Destiny 3 needs to not only lean into its RPG aspects more, but also embrace that weird fantasy side of things. Let’s see some giant space frogs. Let’s see more stunning environments that evoke high fantasy more than future alien. And I think that’s exactly what Bungie will do. If it wants to make Destiny 3 a clean break from the last two games and convince players to leave behind their gear and progression once again, it has to have something that’s worth building a whole new game for. Something that says “this wasn’t possible to add to our last game.”
After experimenting with the Annual Pass for Destiny 2 and feeling out what content releases, surprises, and activities players like, I think Bungie is getting a really good idea for what they want the next game to be. The seeds and foundation for an epic story are being laid through Destiny 2’s many updates, expansions, and additions. There’s something big coming, and it’s on a level that no expansion could handle. This threat—and Guardians taking on new abilities to fight it—needs to be presented as an entirely new game.
Destiny 3 also makes sense when we look at the next generation of consoles just around the corner.
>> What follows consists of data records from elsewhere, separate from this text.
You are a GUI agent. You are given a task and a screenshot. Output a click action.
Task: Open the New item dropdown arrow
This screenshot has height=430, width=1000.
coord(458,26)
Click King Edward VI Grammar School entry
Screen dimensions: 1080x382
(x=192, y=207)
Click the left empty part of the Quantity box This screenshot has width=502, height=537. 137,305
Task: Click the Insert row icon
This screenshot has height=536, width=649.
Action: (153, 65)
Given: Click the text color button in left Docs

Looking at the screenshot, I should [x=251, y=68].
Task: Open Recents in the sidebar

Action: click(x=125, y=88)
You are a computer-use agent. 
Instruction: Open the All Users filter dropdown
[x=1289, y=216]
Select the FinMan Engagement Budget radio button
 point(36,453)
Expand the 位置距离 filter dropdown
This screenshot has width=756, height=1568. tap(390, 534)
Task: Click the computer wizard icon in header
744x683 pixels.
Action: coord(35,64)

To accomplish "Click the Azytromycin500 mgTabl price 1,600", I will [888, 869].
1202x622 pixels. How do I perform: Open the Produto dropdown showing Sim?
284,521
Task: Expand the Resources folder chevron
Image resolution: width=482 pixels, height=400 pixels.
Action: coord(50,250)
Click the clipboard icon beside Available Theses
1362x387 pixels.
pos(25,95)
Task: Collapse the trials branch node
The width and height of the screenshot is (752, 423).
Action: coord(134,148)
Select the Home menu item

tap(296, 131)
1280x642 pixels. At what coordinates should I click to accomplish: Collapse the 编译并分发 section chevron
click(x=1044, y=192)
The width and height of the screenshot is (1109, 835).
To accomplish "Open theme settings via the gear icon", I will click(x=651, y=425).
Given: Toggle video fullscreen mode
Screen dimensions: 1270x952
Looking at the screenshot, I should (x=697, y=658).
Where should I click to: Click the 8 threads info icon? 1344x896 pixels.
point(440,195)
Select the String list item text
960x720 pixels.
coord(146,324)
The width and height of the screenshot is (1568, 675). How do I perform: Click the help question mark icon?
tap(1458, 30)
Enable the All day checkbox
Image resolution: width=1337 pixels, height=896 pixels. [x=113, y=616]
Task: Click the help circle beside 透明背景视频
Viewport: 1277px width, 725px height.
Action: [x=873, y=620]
If Bungie can launch it right around the launch of the PlayStation 5, they can have a platform that can be regularly updated throughout the duration of the console’s life, which could help Destiny 3 to last longer than that three or so years that both Destiny 1 and 2 will each have.
Massive constantly updated games like this do need a break point though. People who fell away from Destiny 2 after its first expansion, Curse of Osiris, have come back to the game confused and overwhelmed. A game like Destiny isn’t easy to get into as a new player when the game is entering its third year. Destiny 3 would provide a fresh start for everyone, a fresh start that makes sense to pair with the next generation.
All in all, I don’t want to make too many demands for what Destiny 3 “needs.” I feel like the team at Bungie has learned a lot. They know the quality of life things that most players want. They have a story trajectory that’s really exciting. And they’ve managed to surprise me and get me excited about playing Destiny again week after week. If they can keep doing all of those things, and continue to have what I consider to be the best-feeling first-person shooter mechanics in games, then I think Destiny 3 will be a big hit. As long as I get my giant space frogs.